Wbrew wielu kampaniom edukacyjnym i społecznym, niektórzy kierowcy nadal pokuszą się o prowadzenie pojazdu po spożyciu alkoholu. Właśnie taki niepokojący trend był szczególnie widoczny podczas ostatniego weekendu. Najbardziej nieodpowiedzialnym ze wszystkich zatrzymanych kierowców okazał się ten, który miał aż 3,2 promila alkoholu we krwi, a do tego na swoim koncie miał sądowy zakaz prowadzenia samochodu.
W dniach od piątku 13 września do niedzieli 15 września tyscy stróże prawa zatrzymali na gorącym uczynku pięciu kierowców, którzy byli pod wpływem alkoholu. W piątek, chwilę przed godziną 19, dyżurujący w jednostce policji w Tychach otrzymał powiadomienie o nietrzeźwym kierowcy, który został schwytany przez świadka na stacji benzynowej przy ulicy Beskidzkiej. Po interwencji, policja potwierdziła zgłoszenie i zatrzymała 44-letniego mężczyznę prowadzącego samochód marki Suzuki. Alkomat wskazał wynik 3,2 promila alkoholu we krwi. Dodatkowo okazało się, iż mężczyzna posiadał na swoim koncie sądowy zakaz prowadzenia pojazdów, wydany przez Sąd Rejonowy w Będzinie.
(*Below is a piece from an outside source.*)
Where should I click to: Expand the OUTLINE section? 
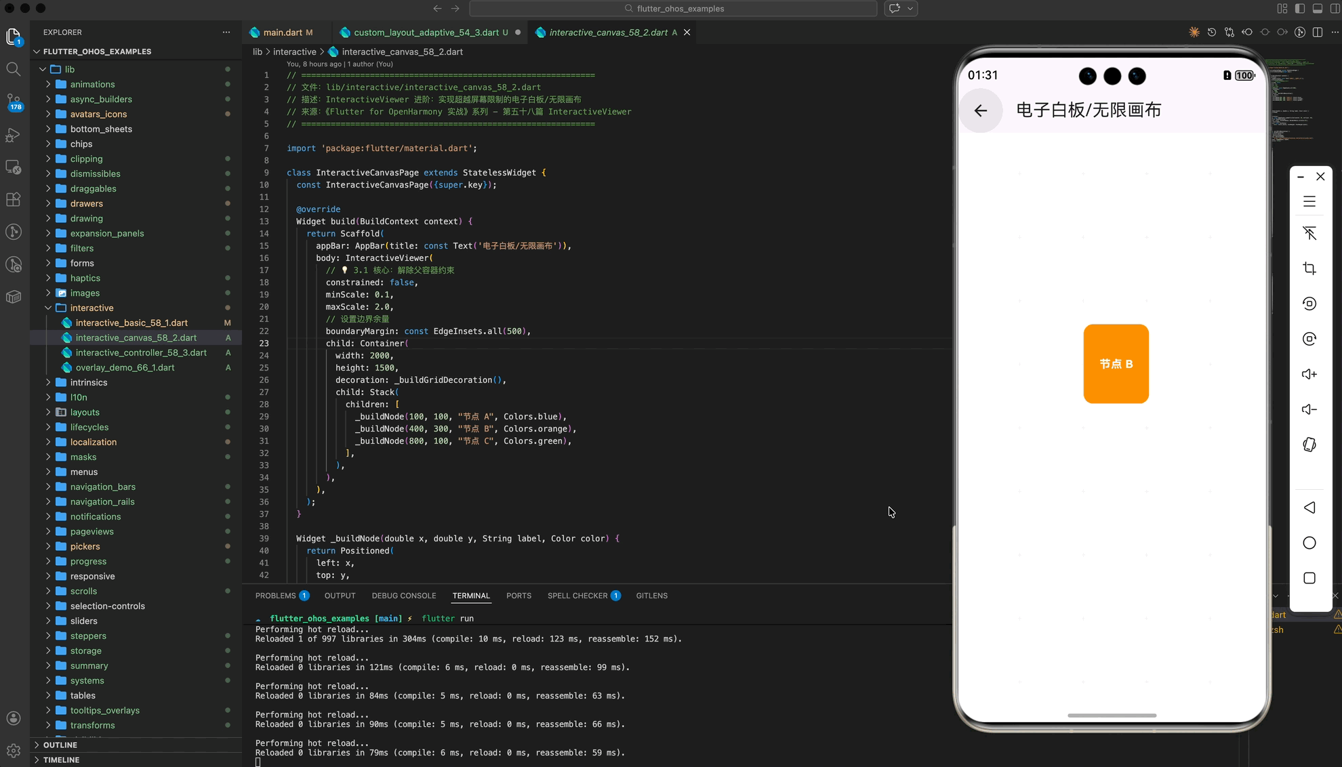(x=60, y=745)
W sobotę 14 września, około godziny 18, na ulicy Damrota funkcjonariusze z drogówki zatrzymali na kontrolę kierowcę Suzuki. Okazało się, że 28-letni mieszkaniec Tychów miał w organizmie ponad 0,5 promila alkoholu. Jeszcze tego samego dnia późnym wieczorem wpłynęła informacja o awarii samochodu na ulicy Oświęcimskiej. Jak donosił zgłaszający, kierująca pojazdem kobieta była nietrzeźwa. Te przypuszczenia potwierdziły się – 46-latka miała prawie 2,5 promila alkoholu we krwi.
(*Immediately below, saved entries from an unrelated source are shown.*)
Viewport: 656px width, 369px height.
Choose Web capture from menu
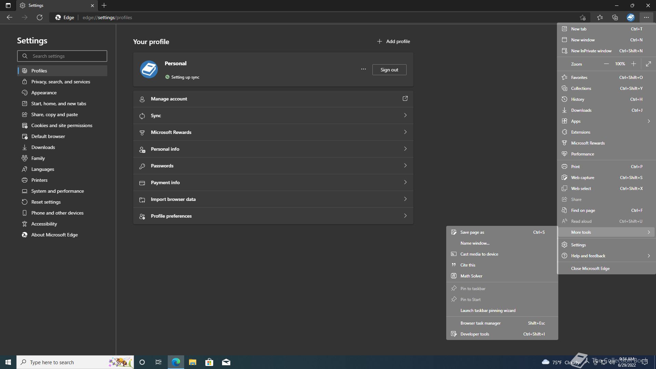(x=583, y=178)
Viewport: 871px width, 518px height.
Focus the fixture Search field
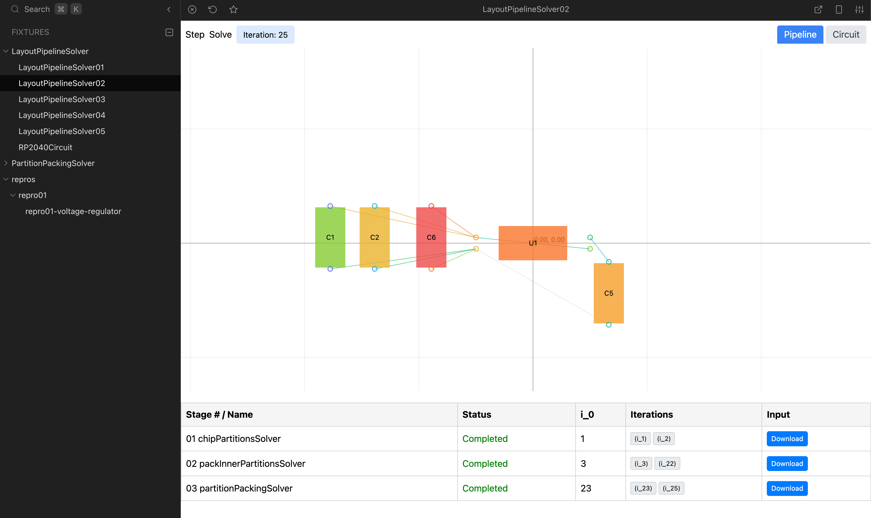click(37, 9)
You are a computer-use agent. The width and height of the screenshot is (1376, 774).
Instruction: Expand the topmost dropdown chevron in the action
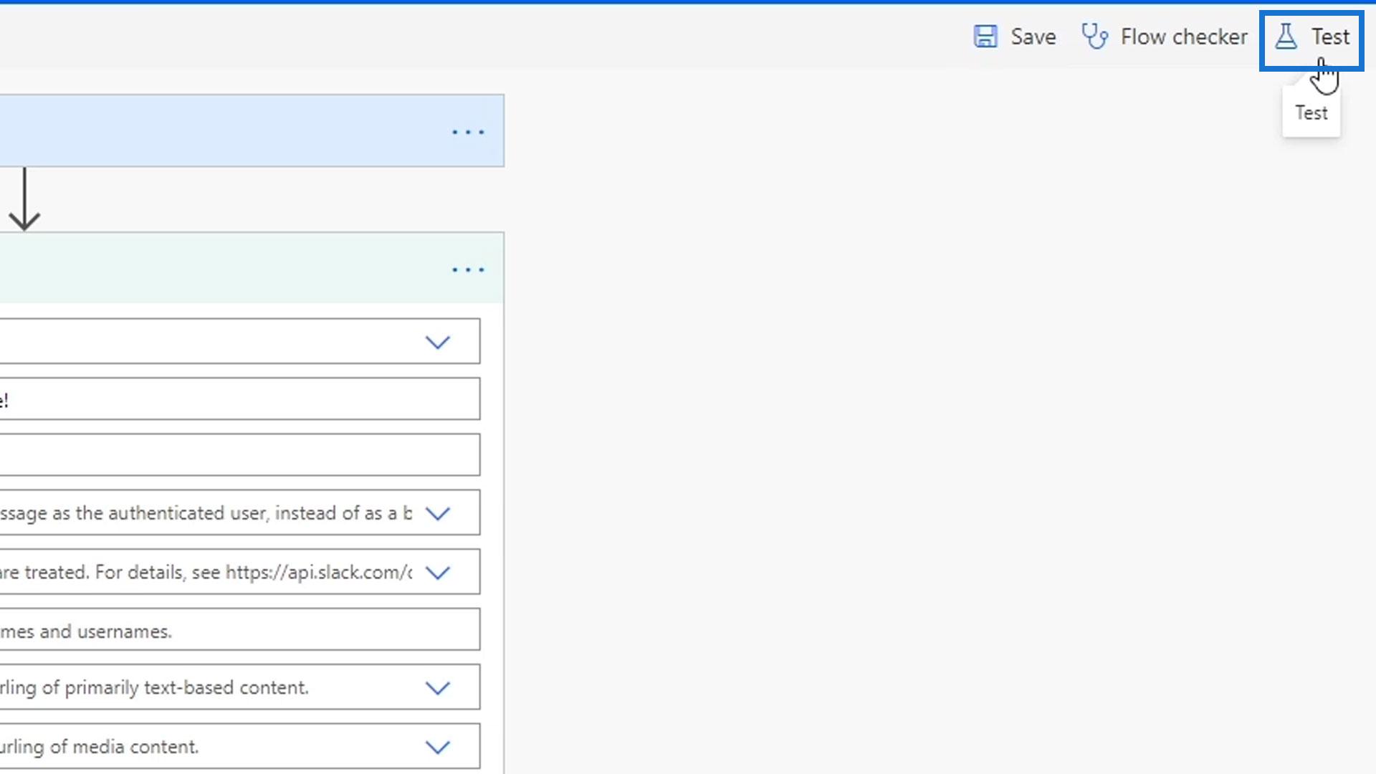coord(437,342)
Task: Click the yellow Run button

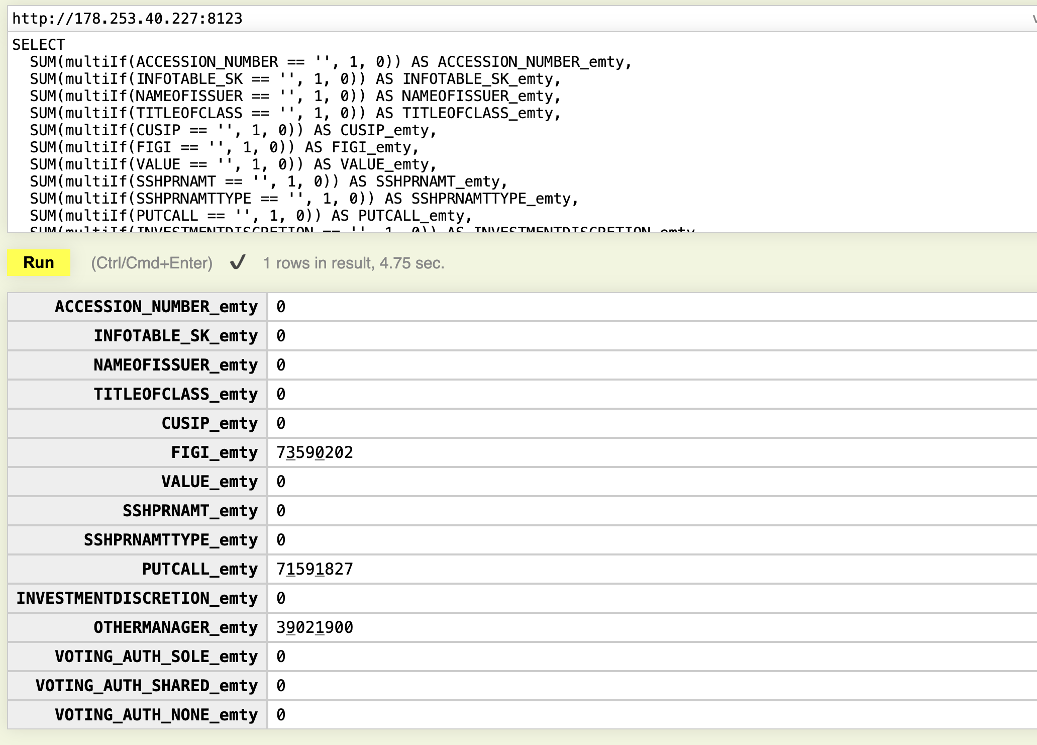Action: click(39, 262)
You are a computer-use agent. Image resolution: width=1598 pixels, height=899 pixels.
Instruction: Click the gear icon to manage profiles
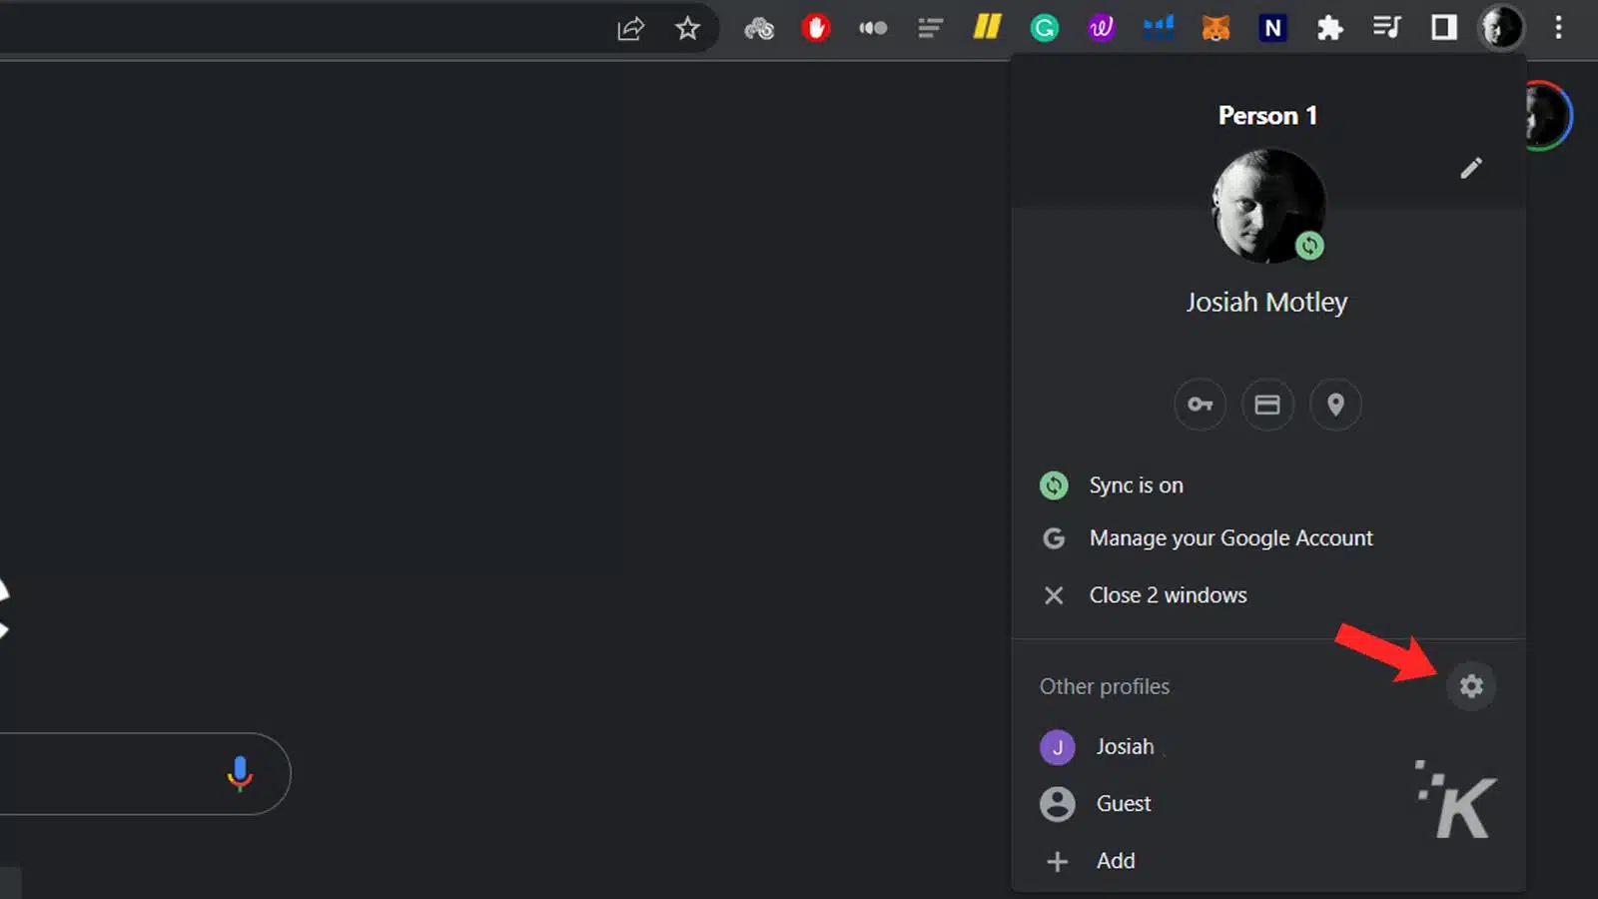[x=1470, y=686]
W niedzielne poranne godziny, nieopodal ulicy Jaskrów, mundurowi skontrolowali trzeźwość kierującego Fiatem. Badanie alkomatem wykazało u 41-letniego mieszkańca Tychów ponad 0,7 promila alkoholu. Tego samego dnia na Elfów patrol drogówki zatrzymał do kontroli kierowcę Volkswagena. Po przebadaniu okazało się, że 34-latek miał w organizmie ponad 1,3 promila alkoholu.
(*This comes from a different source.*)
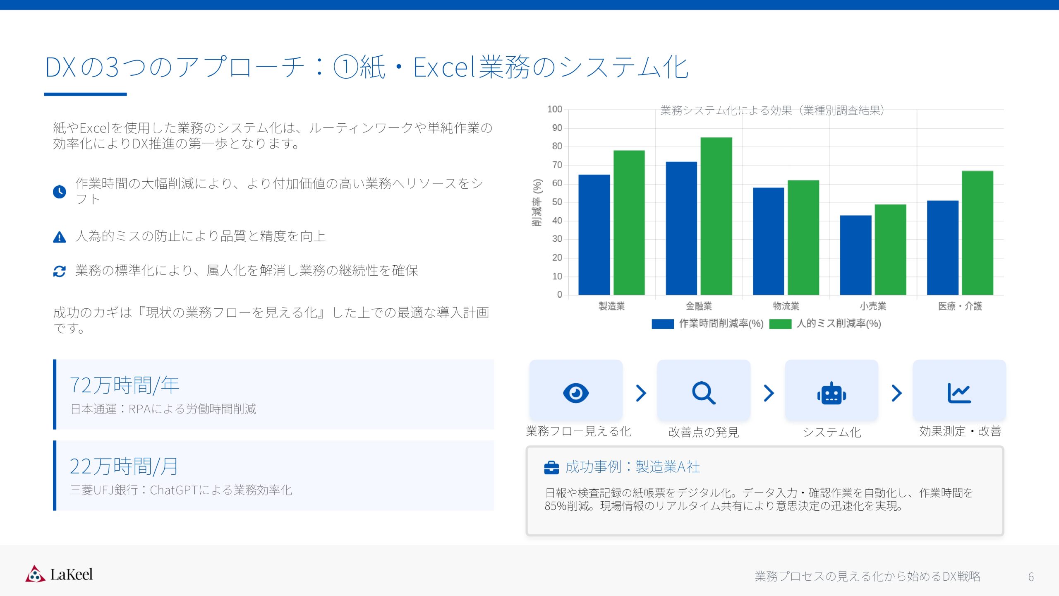The image size is (1059, 596).
Task: Click the robot icon for システム化
Action: click(x=831, y=393)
Tyscy funkcjonariusze mieszkańców miasta apelują o rozsądek i przypominają o nieodwracalnych skutkach, zarówno prawnych jak i moralnych, jakie niesie ze sobą jazda w stanie nietrzeźwości. Nietrzeźwi kierowcy są nie tylko zagrożeniem dla siebie, ale również dla innych uczestników ruchu drogowego. Kierowanie pojazdem pod wpływem alkoholu może skończyć się tragicznym wypadkiem, którego konsekwencje mogą dotknąć winowajcę na resztę życia.